Trump now says the United States must own Greenland to prevent Russia or China from gaining a foothold in the Arctic. Greenland hosts a major US air base and sits near emerging shipping lanes.

He has not ruled out taking the territory by force. Denmark and the US are both NATO members.

“In opting out of this consensus, the US risks assuming the position of a rogue state within the international system,” Marc Weller of Chatham House said.

Greenland’s strategic value is growing. Melting ice is opening Arctic shipping routes. The island holds rare earth minerals, uranium, and other critical resources.

Rebecca Pincus of the Wilson Center told Radio Free Europe that Greenland is vital for missile defense, space surveillance, and competition with China.

Greenland’s Prime Minister Múte B Egede has rejected both Danish and American control.

“We don’t want to be Danish, we don’t want to be American, we want to be Greenlandic,” he said in January 2025.

Brent Sadler of the Heritage Foundation told GBH that Greenland’s geography makes it central to US security.

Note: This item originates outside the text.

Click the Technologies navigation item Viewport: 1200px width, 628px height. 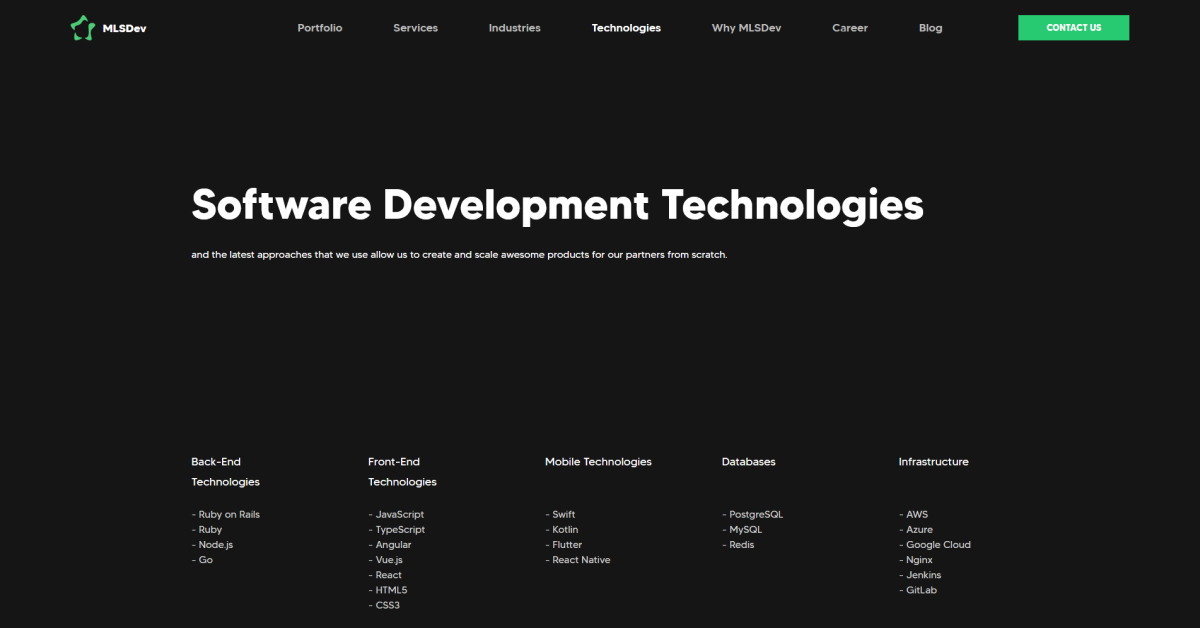point(626,27)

“We don’t want a Chinese economic or military presence right there,” he said.

Canada, trade tensions, and rhetoric

Canada has also felt the impact of Trump’s return.

Trump has repeatedly referred to Canada as a potential “51st state.” He has accused Ottawa of unfair trade practices in dairy, lumber, and energy.

He has threatened tariffs and questioned Canada’s reliance on US security guarantees.

In late 2025, Prime Minister Mark Carney said Canada was ready to resume trade talks. The Trump administration suspended parts of the negotiations over political disputes.

Analysts say the rhetoric reflects Trump’s belief that North America should sit firmly within a US sphere of influence.

Ukraine and shifting priorities

Trump has also altered US policy toward Ukraine.

He has questioned continued military and financial support for Kyiv. He argues Europe should bear more of the burden.

The White House is pushing a peace plan critics say aligns closely with Russian demands.

“The new strategy is weak on Russia,” Daniel Fried of the Atlantic Council said. He warned it risks leaving Ukraine vulnerable.

Trump has also failed to deliver on his pledge to quickly end the Gaza war.

Gaza and accusations of imperial thinking

In Gaza, Trump has taken a firmly pro-Israel position.

He has proposed a temporary governance structure run by a “Board of Peace” chaired by himself.

UN special adviser Jeffrey Sachs called the idea “imperialism masquerading as a peace process.”

Several UN experts have said the plan resembles colonial governance.

Torrey Taussig of the Atlantic Council warned that the strategy alienates allies even as the US needs them to counter rivals.

Is Trump simply saying the quiet part out loud?

Some scholars say Trump has only made explicit what US power has long been.

“The idea that this is new is ridiculous,” Kehinde Andrews told The Guardian. “The US has been doing this all along.”

Historian Daniel Immerwahr notes that the US still controls five permanently inhabited territories and maintains hundreds of overseas military bases.

Others argue Trump’s style exaggerates reality.

“A lot of this is bombast and bluster,” Dan Hamilton of the Brookings Institution told GBH. He said Trump often uses shock tactics to gain leverage.

One year into Trump 2.0, the question is no longer whether America is changing course. It is how far this new approach will go.